유리 피판술과 동측 혈관 부착 비골 전위술을 이용한 경골 결손의 재건

  • Hwang, Jung-Chul (Department of Orthopedic Surgery, School of Medicine, Kyung Hee University) ;
  • Chung, Duke-Whan (Department of Orthopedic Surgery, School of Medicine, Kyung Hee University) ;
  • Han, Chung-Soo (Department of Orthopedic Surgery, School of Medicine, Kyung Hee University) ;
  • Lee, Jae-Hoon (Department of Orthopedic Surgery, School of Medicine, Kyung Hee University) ;
  • Ko, Taeg-Su (Department of Orthopedic Surgery, School of Medicine, Kyung Hee University) ;
  • Park, Yang-Woo (Department of Orthopedic Surgery, School of Medicine, Kyung Hee University) ;
  • Park, Jin-Sung (Department of Orthopedic Surgery, School of Medicine, Kyung Hee University)
  • 황정철 (경희대학교 의과대학 정형외과학교실) ;
  • 정덕환 (경희대학교 의과대학 정형외과학교실) ;
  • 한정수 (경희대학교 의과대학 정형외과학교실) ;
  • 이재훈 (경희대학교 의과대학 정형외과학교실) ;
  • 고택수 (경희대학교 의과대학 정형외과학교실) ;
  • 박양우 (경희대학교 의과대학 정형외과학교실) ;
  • 박진성 (경희대학교 의과대학 정형외과학교실)
  • Published : 2008.11.30

Abstract

Segmental defects of the tibia after open fractures, sepsis and a tumor surgery are among the most difficult and challenging clinical problems. Tibia defects in these situations are complicated with infection and are resistant to conventional bone grafting techniques. The aim of this study is to report the results and discuss the role of free flap followed by ipsilateral vascularized fibular transposition (IVFT) for reconstruction of tibia defects. Ten patients had free flap followed by IVFT in the period 1989~2007. Mean age was 25.3 years. The patients were followed for an average of 3.4 years.
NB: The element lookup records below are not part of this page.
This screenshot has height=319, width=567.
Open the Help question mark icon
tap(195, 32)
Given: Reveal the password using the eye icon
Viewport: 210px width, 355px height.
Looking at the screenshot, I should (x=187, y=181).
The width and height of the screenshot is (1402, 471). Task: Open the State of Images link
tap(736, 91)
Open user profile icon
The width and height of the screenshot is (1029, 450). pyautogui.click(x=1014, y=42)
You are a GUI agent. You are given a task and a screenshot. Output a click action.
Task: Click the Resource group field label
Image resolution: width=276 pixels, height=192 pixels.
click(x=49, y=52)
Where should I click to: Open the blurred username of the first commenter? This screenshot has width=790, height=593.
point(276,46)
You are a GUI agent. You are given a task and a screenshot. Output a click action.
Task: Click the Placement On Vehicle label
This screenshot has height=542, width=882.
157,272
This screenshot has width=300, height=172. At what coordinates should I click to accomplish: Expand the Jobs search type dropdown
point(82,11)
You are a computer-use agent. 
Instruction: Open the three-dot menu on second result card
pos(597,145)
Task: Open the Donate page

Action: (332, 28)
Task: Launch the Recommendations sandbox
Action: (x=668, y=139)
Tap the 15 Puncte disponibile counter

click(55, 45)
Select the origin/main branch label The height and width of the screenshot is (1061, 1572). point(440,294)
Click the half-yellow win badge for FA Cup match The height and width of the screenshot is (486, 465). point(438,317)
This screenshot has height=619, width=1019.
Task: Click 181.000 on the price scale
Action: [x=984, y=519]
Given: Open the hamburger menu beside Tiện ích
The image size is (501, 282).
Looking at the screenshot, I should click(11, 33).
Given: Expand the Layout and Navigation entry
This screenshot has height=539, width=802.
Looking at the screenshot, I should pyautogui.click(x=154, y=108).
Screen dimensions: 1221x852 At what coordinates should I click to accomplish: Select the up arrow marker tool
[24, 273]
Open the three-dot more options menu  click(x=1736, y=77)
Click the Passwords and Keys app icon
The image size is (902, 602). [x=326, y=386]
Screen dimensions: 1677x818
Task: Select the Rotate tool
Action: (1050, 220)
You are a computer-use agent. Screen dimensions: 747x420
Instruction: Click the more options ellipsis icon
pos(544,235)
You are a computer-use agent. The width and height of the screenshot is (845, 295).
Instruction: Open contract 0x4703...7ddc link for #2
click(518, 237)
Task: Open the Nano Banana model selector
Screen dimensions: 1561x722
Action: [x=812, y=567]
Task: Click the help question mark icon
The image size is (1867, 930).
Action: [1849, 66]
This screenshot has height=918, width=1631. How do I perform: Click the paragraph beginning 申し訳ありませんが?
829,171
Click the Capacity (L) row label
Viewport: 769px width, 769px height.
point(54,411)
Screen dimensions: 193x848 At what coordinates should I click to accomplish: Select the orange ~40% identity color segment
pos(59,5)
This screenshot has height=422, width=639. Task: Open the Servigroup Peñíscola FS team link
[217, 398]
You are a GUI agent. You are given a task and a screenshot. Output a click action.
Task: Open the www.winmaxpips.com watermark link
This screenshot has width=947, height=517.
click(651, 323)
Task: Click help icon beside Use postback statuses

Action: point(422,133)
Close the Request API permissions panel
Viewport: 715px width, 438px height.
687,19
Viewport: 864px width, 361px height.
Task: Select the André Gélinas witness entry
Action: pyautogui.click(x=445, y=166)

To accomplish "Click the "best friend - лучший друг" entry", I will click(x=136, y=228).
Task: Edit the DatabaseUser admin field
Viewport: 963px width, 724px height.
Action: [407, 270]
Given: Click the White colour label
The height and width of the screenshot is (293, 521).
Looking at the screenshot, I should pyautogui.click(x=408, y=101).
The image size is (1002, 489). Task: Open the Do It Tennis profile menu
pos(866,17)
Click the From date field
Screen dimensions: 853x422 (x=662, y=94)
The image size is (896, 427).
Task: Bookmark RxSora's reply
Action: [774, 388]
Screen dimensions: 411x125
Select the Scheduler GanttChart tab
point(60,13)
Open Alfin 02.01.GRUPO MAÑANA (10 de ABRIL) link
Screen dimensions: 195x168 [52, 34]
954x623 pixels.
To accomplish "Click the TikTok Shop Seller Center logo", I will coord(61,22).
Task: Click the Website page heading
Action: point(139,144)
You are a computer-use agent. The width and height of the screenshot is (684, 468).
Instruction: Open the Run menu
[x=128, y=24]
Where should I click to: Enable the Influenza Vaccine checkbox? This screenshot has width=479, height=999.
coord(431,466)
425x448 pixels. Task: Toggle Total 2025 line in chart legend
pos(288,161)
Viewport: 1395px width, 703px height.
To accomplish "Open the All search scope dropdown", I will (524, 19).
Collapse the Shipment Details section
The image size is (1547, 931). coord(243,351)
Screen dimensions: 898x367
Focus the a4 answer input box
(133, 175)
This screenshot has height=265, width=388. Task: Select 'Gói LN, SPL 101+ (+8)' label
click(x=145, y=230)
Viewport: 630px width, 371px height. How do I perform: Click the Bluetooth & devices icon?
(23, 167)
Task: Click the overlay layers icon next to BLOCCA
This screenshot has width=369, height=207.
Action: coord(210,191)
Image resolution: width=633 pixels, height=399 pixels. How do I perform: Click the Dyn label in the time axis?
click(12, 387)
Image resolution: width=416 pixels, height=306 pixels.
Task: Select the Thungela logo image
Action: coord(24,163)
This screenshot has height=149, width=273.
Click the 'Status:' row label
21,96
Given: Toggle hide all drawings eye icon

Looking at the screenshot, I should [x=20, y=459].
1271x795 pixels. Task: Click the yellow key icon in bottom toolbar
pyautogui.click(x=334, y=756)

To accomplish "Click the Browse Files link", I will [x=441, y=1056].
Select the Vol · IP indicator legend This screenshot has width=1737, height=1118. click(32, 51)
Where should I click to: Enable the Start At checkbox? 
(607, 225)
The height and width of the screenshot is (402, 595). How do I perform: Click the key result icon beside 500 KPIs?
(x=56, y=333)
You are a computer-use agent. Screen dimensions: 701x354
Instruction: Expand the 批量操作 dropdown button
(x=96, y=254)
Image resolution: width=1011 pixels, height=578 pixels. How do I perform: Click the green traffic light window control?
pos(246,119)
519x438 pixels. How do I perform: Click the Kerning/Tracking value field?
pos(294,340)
All flaps were survived including 1 case with venous thrombosis requiring additional surgery. The average time to union of proximal and distal end was 5.2 months, 8.2 months, each other. All transposed fibula were viable at last follow-up. IVFT offers the advantages of a vascularized graft. In patients with large bone and soft tissue defects combined with infection, free flap followed by IVFT is an useful and reliable method without microvascular anastomosis.